Today’s thought (actually 24 June but here you get free shipping) from reading Deborah Mayo’s book SIST.
The likelihood principle (H1 has more evidence than H2 iff P(x|H1)>P(x|H2)) allows comparisons from pre-specified hypotheses, but not inference over the whole space of possible hypotheses and explanations.
You can restrict the model and get parameter values that maximise likelihood, and that could be fine. But over the models, it gets much harder, and often , that’s what we have to do.
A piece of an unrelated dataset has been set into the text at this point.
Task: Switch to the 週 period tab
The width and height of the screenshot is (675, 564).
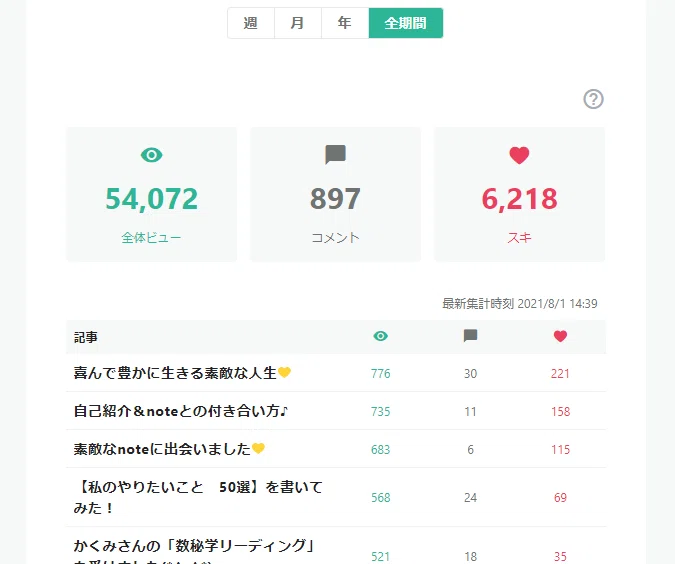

You can maximise likelihood and get a massively over-fitted complex model.
Then, what can we do about the bias-variance tradeoff?
(1) we introduce humans doing a variety of “razor” judgements, but with cognitive biases
(2) we do cross-validation, but that needs lots of data
(3) we do penalized likelihood but that operates on restricted regions of model space
(4) we do some greedy ML algorithm like #DeepLearning, but there’s no guarantee of a global maximum
(5) we (try to) include priors for our model preferences in a #Bayesian model
There’s also (1a), where we have the humans but they are constrained to work within a pre-specified analysis plan of the sort that exceeds what is usually written for this kind of non-experimental work. That could be good, though hard work.
I like (5) (who’da seen that coming?) and I haven’t thought about this in a systematic way before. Thanks Prof Mayo! I don’t often get new insights in data analysis nowadays.
Regularizing priors encode our preferences for parsimony. Gaussian process priors can encode our preference for smoothness. What else is out there? Please let me know if there are related concepts for expressing preferences in model space via priors or Bayesian algorithms.
I’d also like to note the link to Peter Lipton‘s suggestion of Bayesian priors for loveliness of explanation, which is not a developed idea and might never be, but aims at the same goal as this.